Pude ver minha cara de perplexidade refletida nos olhos brilhantes de malícia de Kelly, e soltei um suspiro derrotado ao pensar no que estava em jogo ali. Minha relação com Hazza, minha felicidade estava em risco, era um segredo perigoso demais pra arriscar uma rebeldia contra as condições dela.
- Que seja - murmurei, evitando encará-la e ver a alegria maldosa em seu rosto. Kelly abriu a porta com um sorriso, finalmente me deixando sair, e eu a acompanhei até o andar de baixo, sem acreditar na cilada na qual eu tinha acabado de cair.
- A casa é sua, querida - Kelly disse, cínica, quando descemos o último degrau da grande escadaria de mármore - Fique à vontade... Se conseguir.
Soltei um suspiro fúnebre enquanto me encaminhava pra qualquer lugar daquela mansão, fazendo questão de seguir a direção oposta à de Kelly. Por onde eu passava, via pessoas conhecidas da escola, e as poucas ainda sóbrias demonstravam curiosidade por me ver naquele lugar. Encontrei um balcão onde um rapaz preparava alguns drinques, e resolvi ficar por lá, já que a meia dúzia de pessoas sentadas ali pareciam estar bêbadas demais pra sequer se mexer.
- Cerveja, por favor - rosnei ao barman, com a garganta coçando por álcool. Se era pra encarar aquele martírio, que algo me ajudasse a passar o tempo mais rápido. Não sei te dizer em quantas línguas diferentes eu xingava Kelly em pensamento por me manter presa naquela festa horrorosa.
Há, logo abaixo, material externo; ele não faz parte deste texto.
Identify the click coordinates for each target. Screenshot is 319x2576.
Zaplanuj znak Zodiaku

Ela sabia muito bem que eu não suportava ficar em lugares como aquele, e ainda me forçava a aturar aquele bando de gente que eu já odiava quando estavam lúcidos, e conseguia odiar mais ainda quando estavam bêbados.
O barman logo me entregou uma latinha de cerveja, cuja metade do conteúdo eu mandei garganta abaixo de uma vez só, sem hesitar. Sentindo o líquido gelado descer dentro de mim, voltei a observar a bagunça na qual aquela casa tinha se transformado. Nada parecia estar em seu lugar, ninguém parecia estar em seu juízo perfeito... A não ser aqueles olhos.
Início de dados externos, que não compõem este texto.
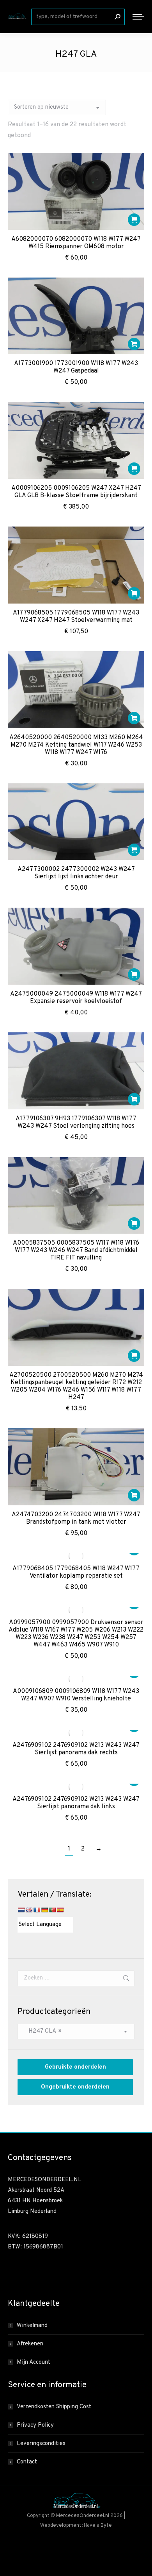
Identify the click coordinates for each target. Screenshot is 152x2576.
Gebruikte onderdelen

Franzi a testa de leve, me perguntando se aquilo já era efeito da cerveja, mas era impossível com apenas um gole. Eu ainda podia senti-la descendo pela minha garganta, eu ainda me sentia lúcida o suficiente pra saber bem o que estava vendo. Aquilo era real, ele realmente estava ali, a poucos metros, me encarando como se soubesse que eu estava precisando de ajuda, como se soubesse que eu não estava ali por vontade própria. Seu olhar estava fincado no meu, extremamente sério, intrigado, preocupado. Havia muito mais coisas naqueles olhos do que eu podia descrever, me prendendo, me imobilizando, me retraindo.
Eu já devia imaginar que Niall Horan estaria naquela festa.
Não sei por que fiquei tão surpresa, afinal, ele era praticamente fixo da Smithers, todas as garotas de seu bandinho sabiam que ele era quase uma propriedade dela. Mas parecia que naquela noite ele estava liberado de sua monogamia, porque três garotas o rodeavam, uma mais descoberta que a outra. Niall estava sentado num sofá perto de onde eu estava, com os braços abertos e apoiados no encosto do móvel, e tinha uma garota de cada lado seu, acariciando seu peito e sussurrando em seu ouvido com sorrisos pervertidos. Fora a terceira, que tinha uma perna de cada lado de seu quadril e estava sentada em seu colo, beijando-lhe indecentemente o pescoço. Mas apesar de tudo aquilo, era em mim que seu olhar repousava, como se tentasse descobrir o motivo de minha presença.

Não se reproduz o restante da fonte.